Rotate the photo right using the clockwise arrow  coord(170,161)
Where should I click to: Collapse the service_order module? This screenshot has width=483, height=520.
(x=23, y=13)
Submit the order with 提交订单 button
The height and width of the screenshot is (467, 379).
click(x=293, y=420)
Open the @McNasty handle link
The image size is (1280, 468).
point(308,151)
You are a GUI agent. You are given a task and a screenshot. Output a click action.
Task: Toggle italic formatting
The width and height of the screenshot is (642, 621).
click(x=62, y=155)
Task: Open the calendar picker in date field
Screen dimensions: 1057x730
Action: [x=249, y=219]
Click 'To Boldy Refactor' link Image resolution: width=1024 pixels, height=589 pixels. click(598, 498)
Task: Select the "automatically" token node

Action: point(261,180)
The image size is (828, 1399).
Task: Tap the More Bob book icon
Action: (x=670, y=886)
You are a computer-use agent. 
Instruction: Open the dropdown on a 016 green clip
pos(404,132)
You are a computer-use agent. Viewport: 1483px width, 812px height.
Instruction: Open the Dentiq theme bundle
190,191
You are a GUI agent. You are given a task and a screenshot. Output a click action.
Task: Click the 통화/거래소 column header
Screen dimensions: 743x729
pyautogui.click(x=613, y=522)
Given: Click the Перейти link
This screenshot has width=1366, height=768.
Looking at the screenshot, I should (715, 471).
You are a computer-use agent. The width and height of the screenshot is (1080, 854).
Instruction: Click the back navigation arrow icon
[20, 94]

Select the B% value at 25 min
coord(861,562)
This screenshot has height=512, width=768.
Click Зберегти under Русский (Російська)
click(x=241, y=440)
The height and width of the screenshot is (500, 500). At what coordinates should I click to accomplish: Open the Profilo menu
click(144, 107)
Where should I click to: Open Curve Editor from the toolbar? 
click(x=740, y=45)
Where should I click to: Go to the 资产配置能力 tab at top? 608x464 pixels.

**WHAT TO PRODUCE**
Copy out all the entries shown above, character for character.

**RESPONSE AREA**
Rotate the photo right using the clockwise arrow  coord(170,161)
Where should I click to: Collapse the service_order module? This screenshot has width=483, height=520.
(x=23, y=13)
Submit the order with 提交订单 button
The height and width of the screenshot is (467, 379).
click(x=293, y=420)
Open the @McNasty handle link
The image size is (1280, 468).
point(308,151)
You are a GUI agent. You are given a task and a screenshot. Output a click action.
Task: Toggle italic formatting
The width and height of the screenshot is (642, 621).
click(x=62, y=155)
Task: Open the calendar picker in date field
Screen dimensions: 1057x730
Action: [x=249, y=219]
Click 'To Boldy Refactor' link Image resolution: width=1024 pixels, height=589 pixels. click(598, 498)
Task: Select the "automatically" token node

Action: point(261,180)
The image size is (828, 1399).
Task: Tap the More Bob book icon
Action: (x=670, y=886)
You are a computer-use agent. 
Instruction: Open the dropdown on a 016 green clip
pos(404,132)
You are a computer-use agent. Viewport: 1483px width, 812px height.
Instruction: Open the Dentiq theme bundle
190,191
You are a GUI agent. You are given a task and a screenshot. Output a click action.
Task: Click the 통화/거래소 column header
Screen dimensions: 743x729
pyautogui.click(x=613, y=522)
Given: Click the Перейти link
This screenshot has width=1366, height=768.
Looking at the screenshot, I should (715, 471).
You are a computer-use agent. The width and height of the screenshot is (1080, 854).
Instruction: Click the back navigation arrow icon
[20, 94]

Select the B% value at 25 min
coord(861,562)
This screenshot has height=512, width=768.
Click Зберегти under Русский (Російська)
click(x=241, y=440)
The height and width of the screenshot is (500, 500). At what coordinates should I click to accomplish: Open the Profilo menu
click(144, 107)
Where should I click to: Open Curve Editor from the toolbar? 
click(x=740, y=45)
Where should I click to: Go to the 资产配置能力 tab at top? 608x464 pixels.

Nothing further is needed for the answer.